May 14, 2021
Fish & Richardson Wins Federal Circuit Mandamus Petition to Vacate Venue Transfer for Cutsforth, Inc.
Fish won a major victory for Cutsforth, Inc. on November 15, 2017 when the Federal Circuit vacated a venue transfer that its competitor, MotivePower, Inc., won after the U.S. Supreme Court's TC Heartland decision upended a long established rule of law regarding where a plaintiff can file a patent lawsuit. The Federal Circuit's opinion reaffirms that district courts' primary responsibility is to ensure that the litigation process is as fair as possible, to all sides.
As a result of the ruling, the case returns to the Minnesota District Court where the two companies have been litigating for over five years, including going through discovery, experts and summary judgment briefing and argument. Cutsforth, which makes innovative brush technology used in the maintenance of electrical turbines, was founded in Cohasset, MN and has its distribution and field service operations in Bloomington, MN. MotivePower has facilities in Pittsburgh, PA and had sought the transfer of the case to Pittsburgh, which the Minnesota judge granted in August 2017 after the TC Heartland decision.
"Prior to the Federal Circuit's clarification in the Cutsforth case, district judges faced with TC Heartland's venue law may have felt their hands tied, even when that led to an outcome - like transferring a case that was well on its way to trial - that was unfair," said Fish & Richardson principal Rob Courtney, who represents Cutsforth with Fish principal Matt Samuel. "Today's opinion makes clear fairness is a primary factor in evaluating issues like venue, even post-TC Heartland. When a company like Cutsforth invests years to litigate in Minnesota, the Court can and should consider that investment when deciding a venue transfer motion," added Samuel.
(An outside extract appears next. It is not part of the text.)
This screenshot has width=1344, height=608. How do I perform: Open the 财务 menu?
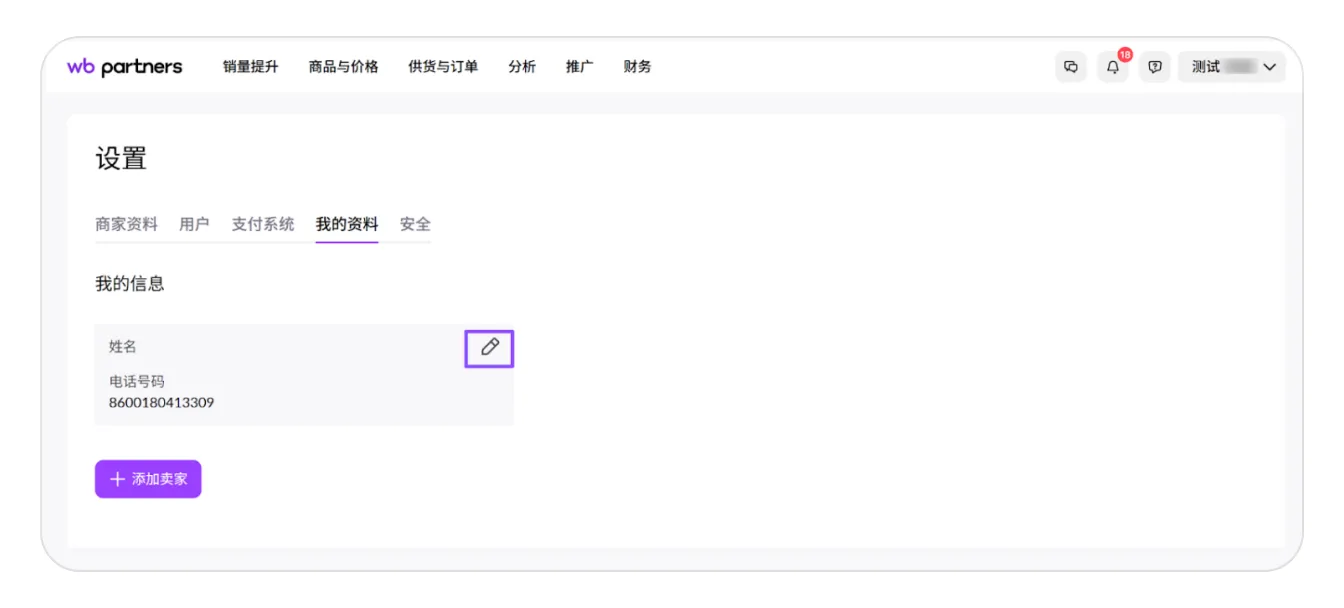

Cutsforth sued MotivePower for patent infringement in Minnesota in 2012. MotivePower subsequently sought and won IPRs against the Cutsforth patents while the litigation was stayed. Fish appealed both IPR decisions to the Federal Circuit and won rare reversals of the IPR decisions in January 2016 and April 2016. The precedential April 2016 decision was the first-ever full reversal of an IPR decision of non-patentability, and turned on claim construction errors by the Patent Trial and Appeal Board. These decisions affirming Cutsforth's patentability claims cleared the path for the company's district court infringement proceedings to continue against MotivePower in Minnesota.